3. A deep analysis of the reason why the final accuracy declines (on non-OOD data) is required. In theory, the self-supervised training for the first-stage model can improve the inference accuracy of task identity. Is the threshold-filtering strategy in the second stage harmful to the overall performance?

4. In prompt-pool-based CL methods, the models of the two stages are originally decoupled and they are not enforced to be identical. Therefore, I think the first question in empirical analysis has marginal significance.

5. The threshold-filtering strategy is based on the distribution of confidence scores. The reason why the Beta distribution is adopted is not clear. Moreover, it is a straightforward and common technique, which does not provide novel ideas for a better filtering strategy.

1. The authors present results in non-OOD scenarios in the paper, where performance generally declines in most cases. However, they do not specifically analyze or explain the reasons for this performance drop. Why does performance improve significantly in OOD scenarios, while it declines in non-OOD scenarios?

2. The experiments in the paper demonstrate that the models in the first and second stages can use different architectures and pre-trained weights, supporting the authors' findings. However, there is a lack of theoretical proof, and it is hoped that the authors will provide a detailed theoretical analysis rather than just presenting experimental results.

3. In the paper, the authors mention, "the second-stage model may still misclassify the category, despite receiving the correct task identity. This situation occurs frequently in OOD scenarios, with an occurrence rate of around 10%." How did the authors calculate this 10% result, and is there any experimental evidence or theoretical analysis to support it?

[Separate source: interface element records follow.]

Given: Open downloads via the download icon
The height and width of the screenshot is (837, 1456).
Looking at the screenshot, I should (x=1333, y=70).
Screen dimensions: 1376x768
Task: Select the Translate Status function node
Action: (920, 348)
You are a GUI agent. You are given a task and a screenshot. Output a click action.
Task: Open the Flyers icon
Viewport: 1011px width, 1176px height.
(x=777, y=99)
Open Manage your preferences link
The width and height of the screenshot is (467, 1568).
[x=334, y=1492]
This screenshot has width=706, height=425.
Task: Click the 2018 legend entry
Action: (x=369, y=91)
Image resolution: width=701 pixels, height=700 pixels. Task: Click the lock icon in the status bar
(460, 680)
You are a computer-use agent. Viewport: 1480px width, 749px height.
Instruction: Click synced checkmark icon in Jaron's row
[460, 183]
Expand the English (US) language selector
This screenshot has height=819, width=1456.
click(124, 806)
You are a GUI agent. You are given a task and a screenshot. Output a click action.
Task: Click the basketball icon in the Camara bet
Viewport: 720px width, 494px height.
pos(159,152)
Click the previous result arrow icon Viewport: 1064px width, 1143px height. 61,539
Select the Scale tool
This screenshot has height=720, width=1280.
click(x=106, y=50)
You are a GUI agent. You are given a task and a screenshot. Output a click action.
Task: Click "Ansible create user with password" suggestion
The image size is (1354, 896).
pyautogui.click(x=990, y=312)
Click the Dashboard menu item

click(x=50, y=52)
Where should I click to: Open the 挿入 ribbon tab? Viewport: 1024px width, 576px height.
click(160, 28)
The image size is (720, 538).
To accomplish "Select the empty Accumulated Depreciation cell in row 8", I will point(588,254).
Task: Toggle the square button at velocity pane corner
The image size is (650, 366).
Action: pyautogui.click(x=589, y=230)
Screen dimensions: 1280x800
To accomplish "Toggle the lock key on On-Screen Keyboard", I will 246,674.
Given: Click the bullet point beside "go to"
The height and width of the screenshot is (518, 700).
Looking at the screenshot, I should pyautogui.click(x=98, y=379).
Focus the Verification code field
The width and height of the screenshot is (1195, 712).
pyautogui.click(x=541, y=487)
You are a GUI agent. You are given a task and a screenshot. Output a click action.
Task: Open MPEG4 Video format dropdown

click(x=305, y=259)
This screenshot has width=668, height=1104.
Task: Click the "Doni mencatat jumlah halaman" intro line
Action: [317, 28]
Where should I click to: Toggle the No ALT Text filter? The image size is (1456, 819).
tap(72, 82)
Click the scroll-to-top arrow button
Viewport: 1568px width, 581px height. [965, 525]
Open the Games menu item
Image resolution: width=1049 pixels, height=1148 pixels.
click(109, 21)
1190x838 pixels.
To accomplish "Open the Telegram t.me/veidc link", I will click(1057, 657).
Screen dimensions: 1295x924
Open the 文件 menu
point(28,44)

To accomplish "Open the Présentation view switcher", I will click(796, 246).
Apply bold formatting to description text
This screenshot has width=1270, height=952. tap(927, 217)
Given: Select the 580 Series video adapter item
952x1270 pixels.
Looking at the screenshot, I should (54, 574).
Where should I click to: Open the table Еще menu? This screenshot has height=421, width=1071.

• Some of prompt-based CIL methods dynamically generate prompts, and these important works are not discussed and compared in this paper. As described in this paper, the two-stage “select+prediction” prompt-based CIL methods usually meet the issues at the first stage. However, some “prompt-generation+prediction” prompt-based CIL methods (e.g. [a]-[b]) directly generate instance-wise prompts and do not need to select prompts at the first stage. It is necessary to give a detailed analysis about these methods. For instance, compare the performance and memory cost of these methods on both the ID and OOD CIL benchmarks.

[a] Generating Instance-level Prompts for Rehearsal-free Continual Learning, ICCV2023

[b] Open-World Dynamic Prompt and Continual Visual Representation Learning, ECCV2024

• The uniqueness of the summary on prompt-based methods is unclear. Previous works (e.g. [c]-[d]) have made a summary about prompt-based CIL methods and it makes the contribution of this paper limited. To better show the unique contribution of this paper, the key difference among these works should be highlighted. The authors can provide performance comparison experiments on ID and OOD scenarios to show the necessity of combining self-supervised learning to prompt-based CIL methods.

[c] Continual Learning with Pre-Trained Models: A Survey, IJCAI2024

[d] Revisiting Class-Incremental Learning with Pre-Trained Models: Generalizability and Adaptivity are All You Need, arxiv2023

• Missing the experimental analysis on some complex CIL scenarios (e.g. on some challenging CIL benchmarks). For example, the work[d] has proposed four new challenging ID CIL benchmarks without data overlapping. To better show the effectiveness of the proposed method, the experimental analysis on some complex CIL benchmarks are needed (e.g., evaluate these methods on the cross-domain CIL benchmark VTAB [d]).

• To my knowledge, the effectiveness of utilizing a self-supervised pre-trained model to provide task-ids depends on the gap between the pre-trained data and incrementally learned tasks. If the gap is large, a self-supervised pre-trained model can not provide reliable task identities. Can the authors make a discussion about this point? Compare the performance of the proposed method across CIL datasets with varying degrees of similarity to pre-trained data.